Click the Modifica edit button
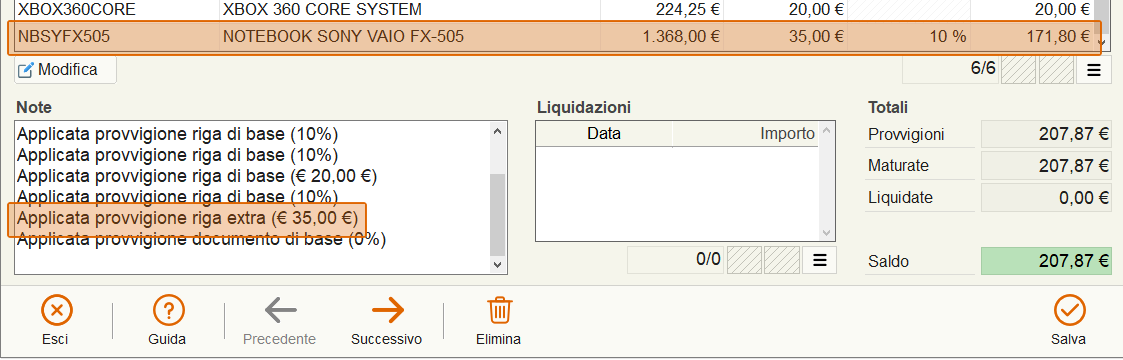This screenshot has height=360, width=1123. pos(65,70)
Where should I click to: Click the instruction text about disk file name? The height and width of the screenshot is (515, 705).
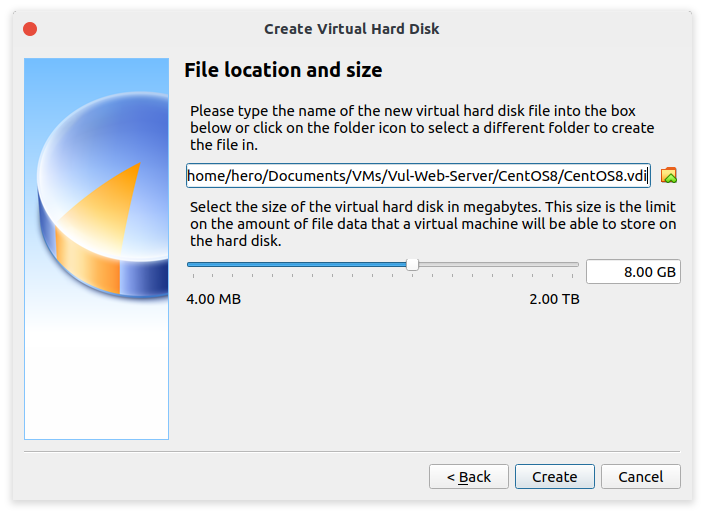coord(422,128)
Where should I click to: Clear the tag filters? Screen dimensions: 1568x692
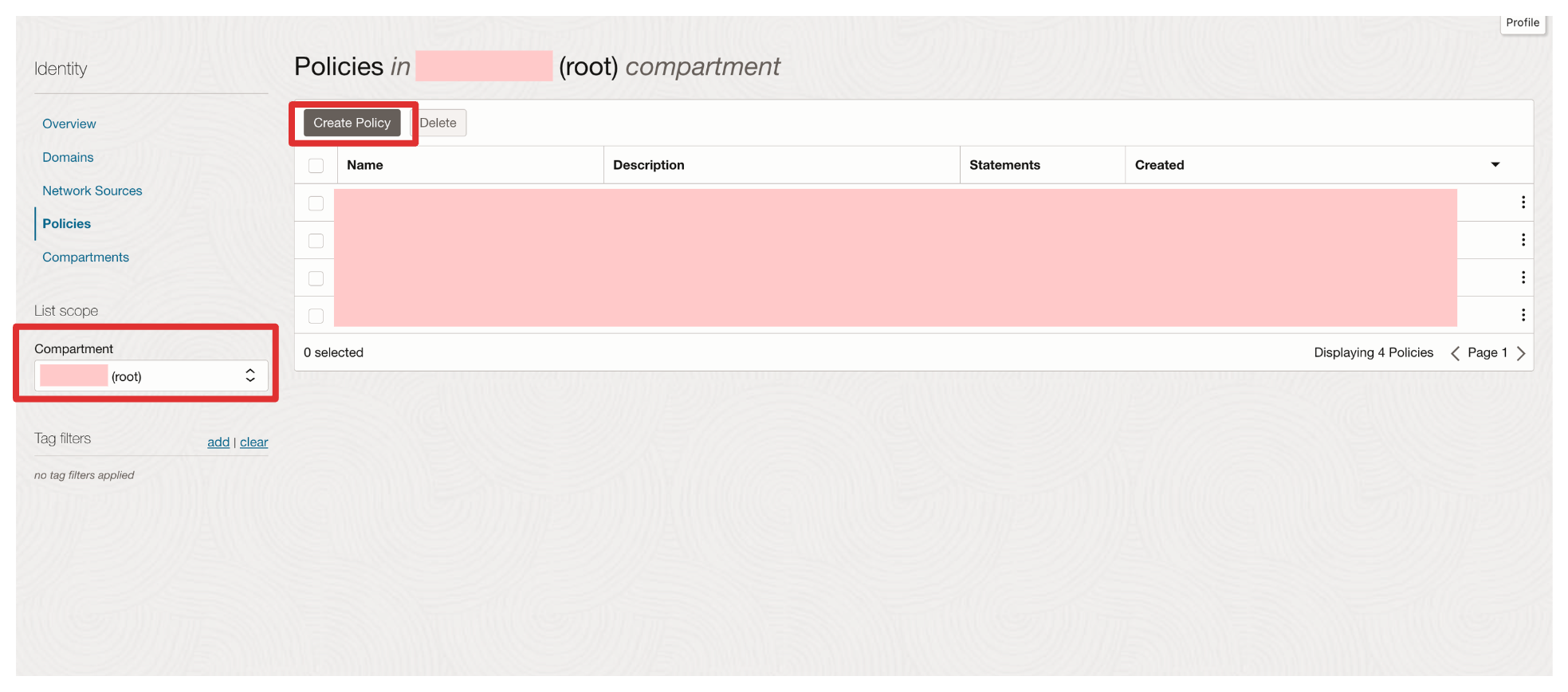coord(253,442)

- - -

Only the lines from the line with "Where should I click to: Click" through the closing line of the data, both included, should be set down, exactly as written and without pictures.

- **Result of this task**:
Where should I click to: Click the instruction text about disk file name? The height and width of the screenshot is (515, 705).
coord(422,128)
Where should I click to: Clear the tag filters? Screen dimensions: 1568x692
coord(253,442)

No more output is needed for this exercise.